▸ **INSTRUCTIONS TO FOLLOW**: Transcribe every entry exactly, with nothing added or left out.

-- Opening Marker --

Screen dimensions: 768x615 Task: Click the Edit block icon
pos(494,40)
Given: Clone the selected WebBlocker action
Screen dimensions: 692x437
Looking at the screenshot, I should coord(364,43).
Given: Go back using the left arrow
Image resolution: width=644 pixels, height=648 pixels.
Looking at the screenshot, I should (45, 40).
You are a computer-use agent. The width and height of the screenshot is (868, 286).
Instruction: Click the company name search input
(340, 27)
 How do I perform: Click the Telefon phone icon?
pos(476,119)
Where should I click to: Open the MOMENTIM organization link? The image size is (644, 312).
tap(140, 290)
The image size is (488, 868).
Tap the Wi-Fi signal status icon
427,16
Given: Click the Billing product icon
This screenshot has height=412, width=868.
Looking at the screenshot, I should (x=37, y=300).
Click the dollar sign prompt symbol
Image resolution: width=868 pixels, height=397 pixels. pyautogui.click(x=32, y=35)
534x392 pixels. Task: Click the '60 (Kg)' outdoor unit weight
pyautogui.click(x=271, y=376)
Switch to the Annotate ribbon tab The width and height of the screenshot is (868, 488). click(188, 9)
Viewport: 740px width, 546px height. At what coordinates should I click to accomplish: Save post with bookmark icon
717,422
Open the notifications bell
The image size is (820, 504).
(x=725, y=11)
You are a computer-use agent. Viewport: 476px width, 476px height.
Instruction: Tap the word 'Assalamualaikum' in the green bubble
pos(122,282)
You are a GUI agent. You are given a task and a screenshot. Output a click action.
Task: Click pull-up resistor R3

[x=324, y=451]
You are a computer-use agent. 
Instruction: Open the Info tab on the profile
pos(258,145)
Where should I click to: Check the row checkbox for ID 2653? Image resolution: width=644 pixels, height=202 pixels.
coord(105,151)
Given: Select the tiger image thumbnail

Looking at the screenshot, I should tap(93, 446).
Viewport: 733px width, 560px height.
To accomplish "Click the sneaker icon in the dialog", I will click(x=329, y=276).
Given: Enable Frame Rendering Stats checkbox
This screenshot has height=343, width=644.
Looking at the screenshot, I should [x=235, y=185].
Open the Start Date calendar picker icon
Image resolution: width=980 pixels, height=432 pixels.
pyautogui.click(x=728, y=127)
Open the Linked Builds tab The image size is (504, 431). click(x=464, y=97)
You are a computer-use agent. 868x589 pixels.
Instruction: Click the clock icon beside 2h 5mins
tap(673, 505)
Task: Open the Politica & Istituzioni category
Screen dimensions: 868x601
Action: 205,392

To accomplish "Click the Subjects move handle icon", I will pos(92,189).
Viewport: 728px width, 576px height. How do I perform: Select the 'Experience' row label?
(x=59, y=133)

-- Closing Marker --

▸ **SOLUTION TO THIS EXERCISE**:
Screen dimensions: 768x615 Task: Click the Edit block icon
pos(494,40)
Given: Clone the selected WebBlocker action
Screen dimensions: 692x437
Looking at the screenshot, I should coord(364,43).
Given: Go back using the left arrow
Image resolution: width=644 pixels, height=648 pixels.
Looking at the screenshot, I should (45, 40).
You are a computer-use agent. The width and height of the screenshot is (868, 286).
Instruction: Click the company name search input
(340, 27)
 How do I perform: Click the Telefon phone icon?
pos(476,119)
Where should I click to: Open the MOMENTIM organization link? The image size is (644, 312).
tap(140, 290)
The image size is (488, 868).
Tap the Wi-Fi signal status icon
427,16
Given: Click the Billing product icon
This screenshot has height=412, width=868.
Looking at the screenshot, I should (x=37, y=300).
Click the dollar sign prompt symbol
Image resolution: width=868 pixels, height=397 pixels. pyautogui.click(x=32, y=35)
534x392 pixels. Task: Click the '60 (Kg)' outdoor unit weight
pyautogui.click(x=271, y=376)
Switch to the Annotate ribbon tab The width and height of the screenshot is (868, 488). click(188, 9)
Viewport: 740px width, 546px height. At what coordinates should I click to accomplish: Save post with bookmark icon
717,422
Open the notifications bell
The image size is (820, 504).
(x=725, y=11)
You are a computer-use agent. Viewport: 476px width, 476px height.
Instruction: Tap the word 'Assalamualaikum' in the green bubble
pos(122,282)
You are a GUI agent. You are given a task and a screenshot. Output a click action.
Task: Click pull-up resistor R3

[x=324, y=451]
You are a computer-use agent. 
Instruction: Open the Info tab on the profile
pos(258,145)
Where should I click to: Check the row checkbox for ID 2653? Image resolution: width=644 pixels, height=202 pixels.
coord(105,151)
Given: Select the tiger image thumbnail

Looking at the screenshot, I should tap(93, 446).
Viewport: 733px width, 560px height.
To accomplish "Click the sneaker icon in the dialog", I will click(x=329, y=276).
Given: Enable Frame Rendering Stats checkbox
This screenshot has height=343, width=644.
Looking at the screenshot, I should [x=235, y=185].
Open the Start Date calendar picker icon
Image resolution: width=980 pixels, height=432 pixels.
pyautogui.click(x=728, y=127)
Open the Linked Builds tab The image size is (504, 431). click(x=464, y=97)
You are a computer-use agent. 868x589 pixels.
Instruction: Click the clock icon beside 2h 5mins
tap(673, 505)
Task: Open the Politica & Istituzioni category
Screen dimensions: 868x601
Action: 205,392

To accomplish "Click the Subjects move handle icon", I will pos(92,189).
Viewport: 728px width, 576px height. How do I perform: Select the 'Experience' row label?
(x=59, y=133)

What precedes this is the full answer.